The Festival at Sunrise

Outdoors, the Everglades presses close

to the walls of the Sunrise nursing home, a vegetal effrontery

on the verge of entry, but the lawn crew anticipates the problem.

Predatory palms, fertile to a surreal extent, idle in the dirt,

while the gators, babies in their mouths, trawl the waters

appetized by this oozy imminence. Panthers thread their teeth.

If you plant a seedling here, it kabooms, like a cartoon explosion.

Flamingos, rosy with krill, lust after darker merchandise.

But nothing's doing yet.

Inside, the dying party and my mother,

oxygen prods in her nose, like an electrical outlet,

dressed in the new floral moo moo her friend Irene brought,

("Make sure to reimburse her, dear")

sits leashed to her oxygen tank and sups on brisket (low in salt),

kasha varnishkes (a Jewish crowd), and a fluid (restricted intake).

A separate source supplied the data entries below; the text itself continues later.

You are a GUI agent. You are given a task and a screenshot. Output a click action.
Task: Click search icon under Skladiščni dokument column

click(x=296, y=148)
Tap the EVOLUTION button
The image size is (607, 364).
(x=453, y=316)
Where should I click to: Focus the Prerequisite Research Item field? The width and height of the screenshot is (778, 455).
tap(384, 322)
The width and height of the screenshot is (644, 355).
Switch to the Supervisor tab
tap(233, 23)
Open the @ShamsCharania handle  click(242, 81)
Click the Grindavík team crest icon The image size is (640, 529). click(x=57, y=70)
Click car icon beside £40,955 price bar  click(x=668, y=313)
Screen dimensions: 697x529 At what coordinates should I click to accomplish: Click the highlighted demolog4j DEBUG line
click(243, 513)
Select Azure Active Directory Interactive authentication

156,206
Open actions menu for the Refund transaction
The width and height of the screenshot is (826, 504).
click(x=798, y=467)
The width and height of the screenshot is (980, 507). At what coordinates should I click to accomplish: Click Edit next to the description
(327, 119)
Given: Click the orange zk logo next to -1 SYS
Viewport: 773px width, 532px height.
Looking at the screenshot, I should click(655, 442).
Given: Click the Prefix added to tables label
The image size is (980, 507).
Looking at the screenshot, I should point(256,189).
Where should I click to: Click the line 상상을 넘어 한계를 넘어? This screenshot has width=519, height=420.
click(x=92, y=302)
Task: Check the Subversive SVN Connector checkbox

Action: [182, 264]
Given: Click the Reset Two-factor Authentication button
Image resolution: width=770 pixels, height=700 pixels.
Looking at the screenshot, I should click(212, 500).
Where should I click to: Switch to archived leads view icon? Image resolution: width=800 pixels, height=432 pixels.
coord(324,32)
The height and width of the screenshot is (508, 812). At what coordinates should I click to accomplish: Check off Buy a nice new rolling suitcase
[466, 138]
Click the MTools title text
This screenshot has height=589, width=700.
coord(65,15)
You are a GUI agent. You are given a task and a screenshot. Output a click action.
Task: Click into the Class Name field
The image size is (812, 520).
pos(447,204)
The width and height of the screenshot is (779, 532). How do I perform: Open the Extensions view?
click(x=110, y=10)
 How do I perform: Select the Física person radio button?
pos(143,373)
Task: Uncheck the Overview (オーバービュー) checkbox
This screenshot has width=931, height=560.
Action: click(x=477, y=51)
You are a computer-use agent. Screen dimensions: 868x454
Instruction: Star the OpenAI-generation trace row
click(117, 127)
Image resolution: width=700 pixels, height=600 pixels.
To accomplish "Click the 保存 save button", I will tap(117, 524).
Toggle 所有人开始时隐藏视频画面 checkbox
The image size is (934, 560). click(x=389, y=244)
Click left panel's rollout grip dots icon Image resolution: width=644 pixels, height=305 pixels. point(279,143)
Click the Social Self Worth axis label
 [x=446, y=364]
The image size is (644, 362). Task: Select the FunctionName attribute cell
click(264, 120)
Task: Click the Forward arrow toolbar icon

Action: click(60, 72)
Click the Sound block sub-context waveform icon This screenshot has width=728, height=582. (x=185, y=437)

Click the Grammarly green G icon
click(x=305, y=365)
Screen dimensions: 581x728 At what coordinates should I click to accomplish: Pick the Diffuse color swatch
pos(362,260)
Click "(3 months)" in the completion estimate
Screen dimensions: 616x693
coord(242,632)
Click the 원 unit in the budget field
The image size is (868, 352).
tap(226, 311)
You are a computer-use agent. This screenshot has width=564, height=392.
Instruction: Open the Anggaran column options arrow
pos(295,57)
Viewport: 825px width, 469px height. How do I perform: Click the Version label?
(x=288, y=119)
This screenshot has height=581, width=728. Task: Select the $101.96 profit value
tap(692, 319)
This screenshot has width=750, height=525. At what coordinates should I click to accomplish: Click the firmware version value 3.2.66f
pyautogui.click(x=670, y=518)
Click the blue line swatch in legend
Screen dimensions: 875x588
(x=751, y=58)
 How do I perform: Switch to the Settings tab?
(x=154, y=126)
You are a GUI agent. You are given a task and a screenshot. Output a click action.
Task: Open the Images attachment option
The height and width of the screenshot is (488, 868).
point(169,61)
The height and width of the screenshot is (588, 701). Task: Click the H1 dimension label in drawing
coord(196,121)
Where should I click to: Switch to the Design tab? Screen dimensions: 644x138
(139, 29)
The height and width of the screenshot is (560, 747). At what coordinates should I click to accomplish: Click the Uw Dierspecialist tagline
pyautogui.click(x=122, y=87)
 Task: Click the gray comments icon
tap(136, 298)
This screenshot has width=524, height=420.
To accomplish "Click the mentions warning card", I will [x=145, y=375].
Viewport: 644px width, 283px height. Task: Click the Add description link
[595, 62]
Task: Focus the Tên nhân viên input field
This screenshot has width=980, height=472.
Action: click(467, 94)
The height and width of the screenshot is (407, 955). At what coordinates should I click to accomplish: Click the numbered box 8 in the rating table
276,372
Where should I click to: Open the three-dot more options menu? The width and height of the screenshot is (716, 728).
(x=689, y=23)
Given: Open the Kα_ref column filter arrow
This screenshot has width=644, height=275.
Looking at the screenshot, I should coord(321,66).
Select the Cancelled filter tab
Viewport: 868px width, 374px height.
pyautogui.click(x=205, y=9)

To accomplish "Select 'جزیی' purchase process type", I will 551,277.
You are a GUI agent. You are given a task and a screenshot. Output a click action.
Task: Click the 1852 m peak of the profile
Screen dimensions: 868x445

She is supposed to chat with her roommate,

the one drooling in her chin bucket. The social worker, a Martha Stewart


thought the event would be cheering,

but I disagree. Why prolong them as humans?

The landscape waits impatiently like an early bird at a tag sale,

the grand opening of a part store for pantheists; I have a better party theme.

Spare yourself the clean-up and wheel them outdoors,

back into their true home, where they can soil themselves without shame

and get on with it, stripped of garments,

heat popping like flashbulbs for the last famousness.

To expire here in the hiss and whispers, the red ants like Christmas lights,

the embrace of fronds, the merciful slash of razor grass,

bodies given over in a generous heap, a mopped Thanatopsis.

This attic trunkful of treasures promises creative conversions

(like Picasso's bicycle-bull) or other feasible reincarnations:

why, here's a face so wrinkled, it could easily be lizard,

or legs so thin they'd be great for up and coming egrets.

Hearts, of course, correspond to frogs, and from time to time, arums.

What could a spleen he? A fish. A kidney? You tell me.

Even the abstractions of disease and old age

could be put to use: pain like thunder, eyes to color the wide dry sky,

trembling, the caterpillar tents in trees,

cancerous cells turned pleasant in a new context. Yes!

Because the dying are ready for this, too--

in their rag-tag float, they participate in a larger festival,

costumed characters in the ultimate Mardi Gras parade, just look:

white hair in pigtails and silver barrettes, she holds her baby doll,

and he sits in a giant wheelchair-stroller, diapered, napping.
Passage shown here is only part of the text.